Our wide-ranging sociology list features books of theory, history, mixed methods, longitudinal studies, and more, but its heart belongs to ethnography. Recent titles include Gen Z, Explained: The Art of Living in a Digital Age by Roberta Katz, Sarah Ogilvie, Jane Shaw, and Linda Woodhead; Annette Lareau’s Listening to People: A Practical Guide to Interviewing, Participant Observation, Data Analysis, and Writing It All Up; Diane Vaughan’s Dead Reckoning: Air Traffic Control, System Effects, and Risk; and George B. Nesbitt’s Being Somebody and Black Besides: An Untold Memoir of Midcentury Black Life, featuring forewords by Imani Perry and St. Clair Drake; Hannah Wohl’s Bound by Creativity: How Contemporary Art Is Created and Judged, and Monika Krause’s Model Cases: On Canonical Research Objects and Sites.

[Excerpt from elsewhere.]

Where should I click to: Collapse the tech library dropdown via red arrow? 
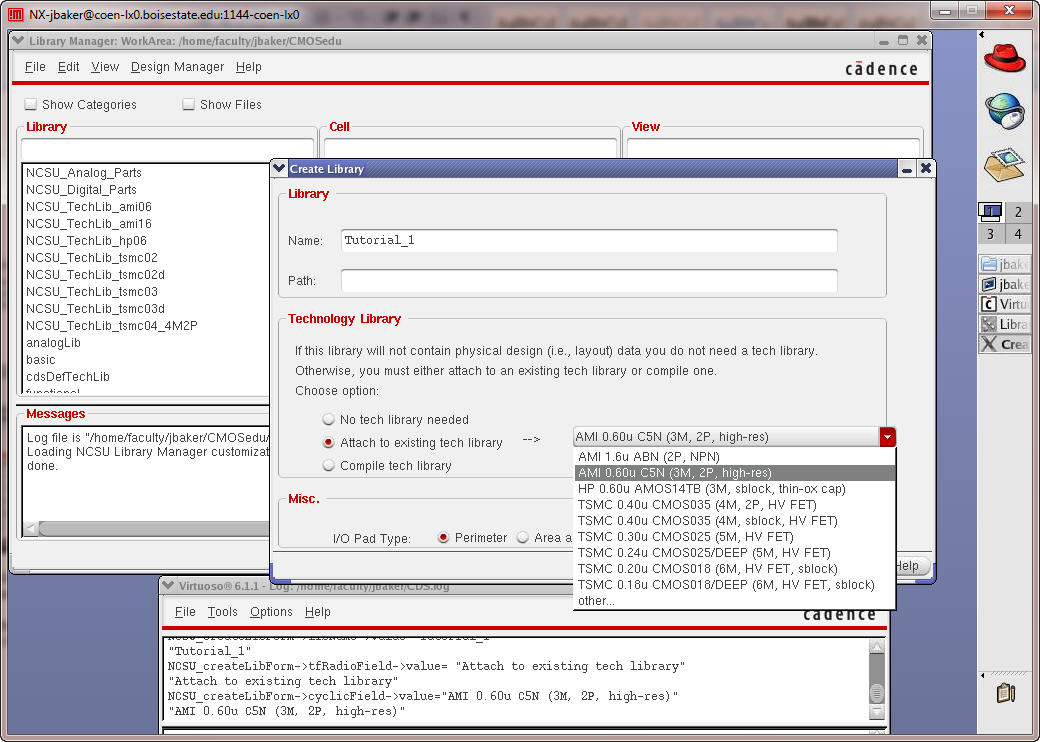coord(887,437)

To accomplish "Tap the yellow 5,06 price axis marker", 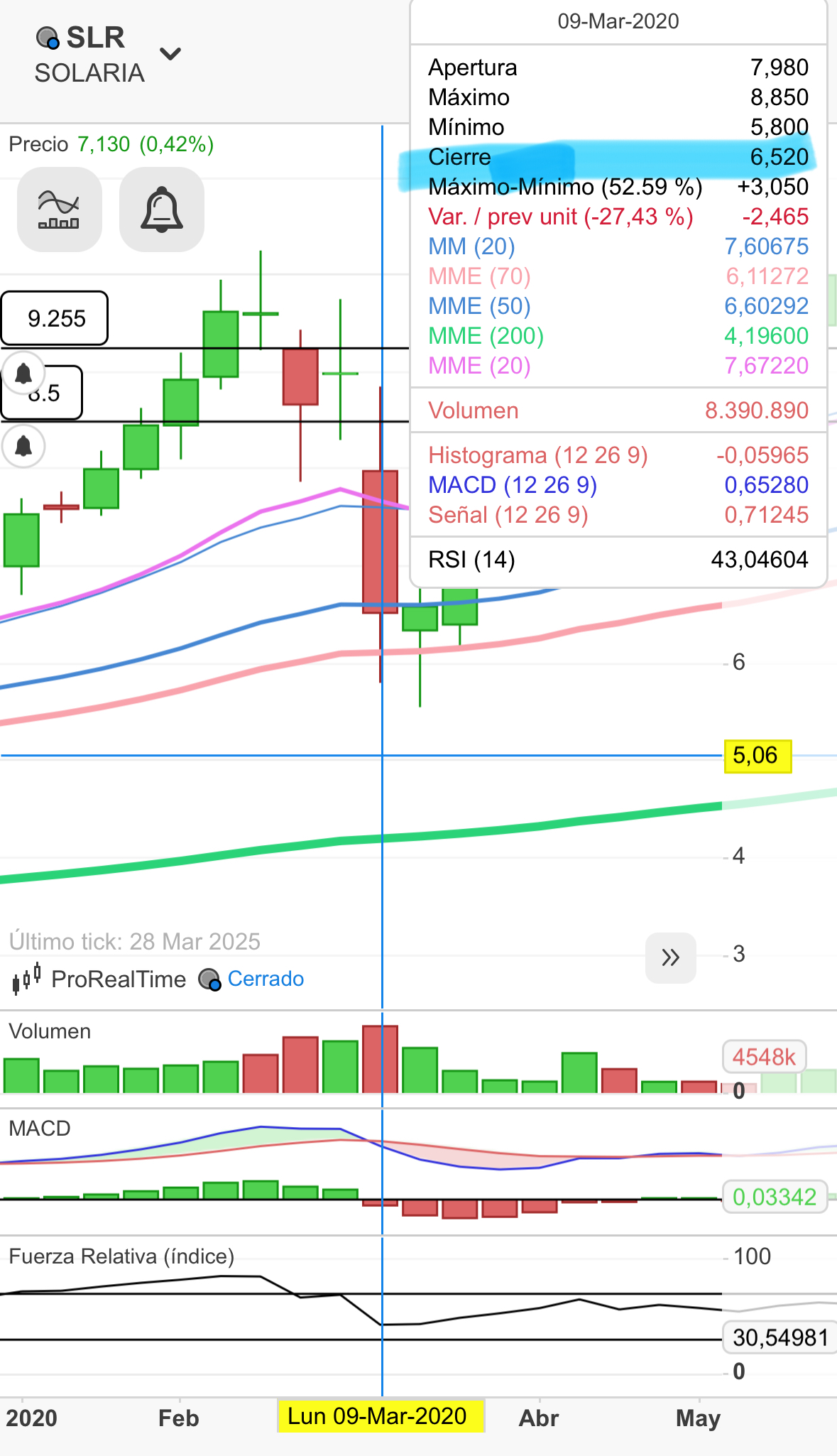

In music, we are proud to have recently published The Guitar: Tracing the Grain Back to the Tree by Chris Gibson and Andrew WarrenInfinite Repertoire: On Dance and Urban Possibility in Postsocialist Guinea by Adrienne J. Cohen, and Tear Down The Walls: White Radicalism and Black Power in 1960s Rock by Patrick Burke. My colleague Marta Tonegutti acquires the larger part of the music list, including the critical editions of Verdi, New Material Histories of Music series, and the Opera Lab series, and Mary Al-Sayed acquires books in the Chicago Studies in Ethnomusicology series.

Senior Editorial Associate Mollie McFee ably assists me and is a close collaborator in all of these endeavors.